Bette fiddled with the band-aid on the palm of her left hand. She had been changing it often as she found the need to wash her hands frequently these days. She was hoping it would hasten the dissolving of the three stitches that sealed her wound.
“Does it still bother you?” Dan asked. He had noticed Bette’s obsessive picking at the edges of the tan strip.
Bette shrugged. “Not really…just itches is all.”
“So, you were saying?” Dan steered Bette back on task.
“I was saying that I feel like I’ve taken three huge steps backward in the last week. I don’t know what it is, Dan. I’ve been worried about everything, restless, short tempered…and Tina receives the brunt of it. It isn’t fair to her, not after I was the one to fuck up,” Bette said despondently.
“Well, from what you describe it was a pretty awful experience. Psychopaths leave a wake of destruction behind them, and I’m convinced from everything you have told me, this woman is a psychopath,” Dan said. He suspected there was more to the story, but Bette had skirted around most of the bizarre phenomenon that surrounded both hers and Tina’s encounters with Carmen’s aunt.
“So I’m having some sort of delayed reaction or what?” Bette asked dismayed and frustrated. “I don’t like feeling out of control like this…I can’t even leave for work now without going back at least once to make sure I’ve locked the front door. And my students, god, I want to strangle them! I mean, I’m always stressed at the end of the semester, but this time I can’t stop biting their heads off each time they ask me something. And James, well, I think he does his best just to avoid me when he sees me coming.”
Bette had been well aware of her bad behavior in the last week and a half, as well as her new obsessive-compulsive need to make sure everything was safe and secure. Tina, Kit, even James had tried to reassure her and tell her she was simply recovering from the shock, that she should give it time, but she wasn’t allowing herself to embrace that excuse.

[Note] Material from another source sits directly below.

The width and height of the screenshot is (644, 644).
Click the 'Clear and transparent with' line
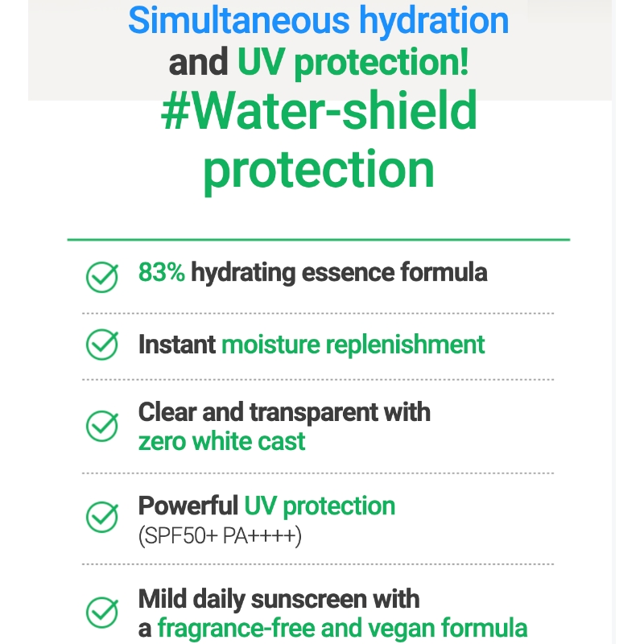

She was angry, more at herself than anyone. Unfortunately, all those who came in contact with her felt that self-anger lash out at them.
“It’s been really hard with Tina,” Bette continued. “I mean, she made it perfectly clear that she wouldn’t put up with any nonsense from me, but at the same time she’s been so supportive of me. I just have to put my hands up sometimes and go into my office and shut the door, or if I’m at her place, I go sit in the garden just so I don’t lose my temper with her,” Bette explained.
She had not shared with Dan how Tina had “punished” her for her insolence, but she had remembered it and had remembered how angry and hurt Tina had been. She didn’t want to face that Tina again, even if she was somewhat sexually seductive when she was that angry.
“Bette, I want you to think about what you just said there…about control. You feel like you’re losing control, just like before. Only this time you have so much more to lose: Tina and Andy. This need to check and recheck locked doors, your irritability, your short temper…it’s classic; you’ve fallen back into experiencing the same symptoms of post-traumatic stress that you did after the events with Jodi,” Dan said tenderly, and he handed her the box of tissues he kept on hand, as Bette had begun to weep silently.
“None of this had to happen, but it did because of me. I fucked it up and now…” Bette shook her head not wanting to cry anymore as that was all she seemed able to do in the last week.